James’s ears pressed flat against his head. He certainly didn’t feel powerful with no weapon, no armor, and the mask binding his spells, which he couldn’t cast anyway since he was still desperately low on mana. All he had was his white linen undershirt and the leather pants that all jubatus characters started with by default. He didn’t even have his backpack. He didn’t even have shoes.
Growling, Arbati rose from his pillow and prowled forward, drawing a long knife from his belt as he leaned down to peer into James’s face. “Can it speak through the mask?”
Gray Fang nodded, the bone beads of her headdress clacking together, and Arbati frowned. “Perhaps it doesn’t understand us anymore?”

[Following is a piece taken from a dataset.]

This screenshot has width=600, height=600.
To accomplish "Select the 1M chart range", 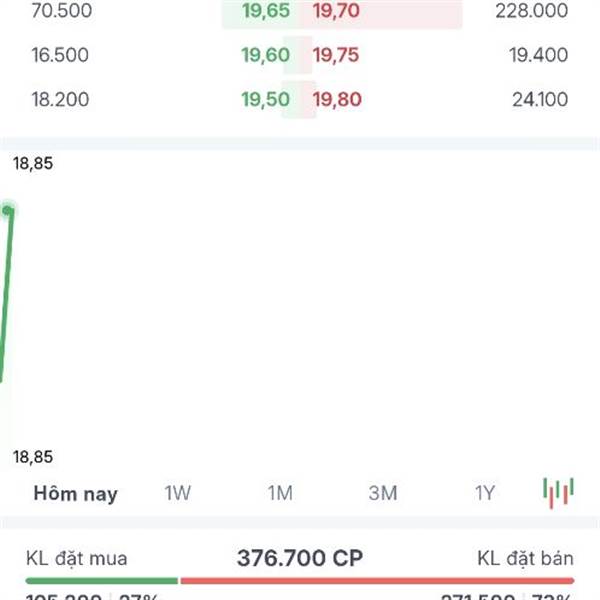I will click(x=280, y=493).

“Try English,” Gray Fang suggested, causing both James’s and Arbati’s eyebrows to shoot up.
“How did you know I can speak the players’ language?” the warrior demanded.
“Because no family of mine would be stupid enough to stand surrounded by the enemy for eighty years and not learn something useful,” the elder replied matter-of-factly.

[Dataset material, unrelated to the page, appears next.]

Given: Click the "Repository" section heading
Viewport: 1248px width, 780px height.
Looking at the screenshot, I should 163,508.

Arbati made a huffing noise and turned back to James. Given all the talk of talking, James was pretty hopeful about finding a diplomatic way out of this. Or at least, he was until the cat-warrior casually stabbed him in the leg with his knife.
“Ow!” James cried, wiggling away. “Stop, dude! I understand you!”

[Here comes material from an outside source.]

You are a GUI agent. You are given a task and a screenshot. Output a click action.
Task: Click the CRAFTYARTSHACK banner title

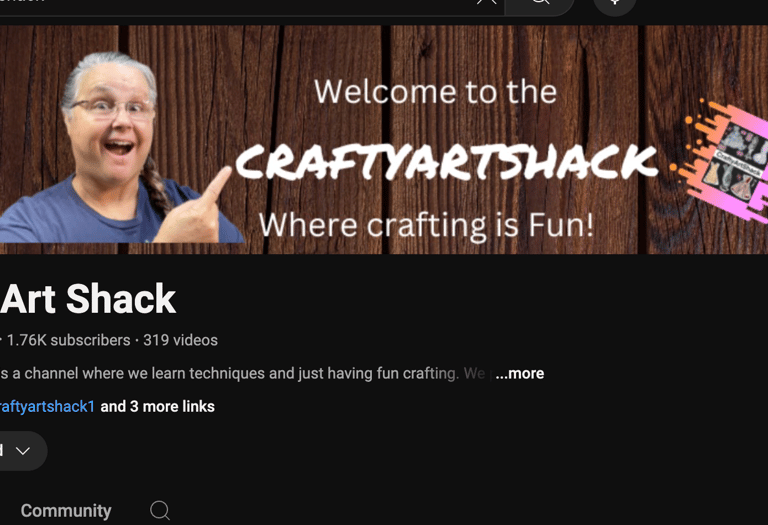point(446,162)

A look of supreme disappointment crossed Arbati’s face, but at least he pulled the knife back. “What is your name, player?”
“James Anderson,” James said automatically, struggling into a sitting position.
“Lies!” Arbati hissed. “I know you! You are the Naturalist known as ‘Heal-a-hoop,’ and you have squatted in our village for the last eighty years!”
“I’m not lying!” James said frantically. “James is my real name. ‘Heal-a-hoop’ is just the name of this character. It was supposed to be a joke!”
Arbati’s scowl deepened. “A joke?” When James nodded, the warrior crossed his arms over his chest. “Explain.”
James looked down at the rug, scrambling to think of how to explain a pun involving a toy that didn’t even exist in this world to a giant, angry cat-man. But while most of him was now convinced this was all real, the hope that it wasn’t hadn’t fully died yet. There was still a chance he had Leylia’s and this wasn’t some bizarre real version of FFO at all. For all he knew, Angry Cat there was actually a police officer trying to restrain a crazy person in a park, which meant James still had a shot.
“Look, dude,” he said, trying to sound calm. “I’m hallucinating real bad.” His voice choked. “If I’m making any sense to you, can you please take me to the hospital? Or call 911? Because I need serious help.”
He finished with a pitiful look, but Arbati seemed angrier than ever.
“More lies!” the cat-warrior roared, grabbing James by his shirt. “You seek to deceive us so transparently, demon? You claim madness, yet you plainly speak the language of Wind and Grass. Now tell us who and what you are before I make you bleed!”
He brandished his knife to finish the threat, but James could only gape at him.
“Wait,” he said at last. “You mean I’m not speaking English right now?”
“What do you mean?” Gray Fang asked, her yellow cat eyes sharp. “You haven’t spoken anything but our language since you appeared.”
James fell back on his heels, replaying her words in his head—the slippery, beautiful, foreign-sounding words he hadn’t even realized he was saying until she’d pointed them out—and he knew Gray Fang was right. They weren’t speaking English, and James had no clue what that meant for any of them.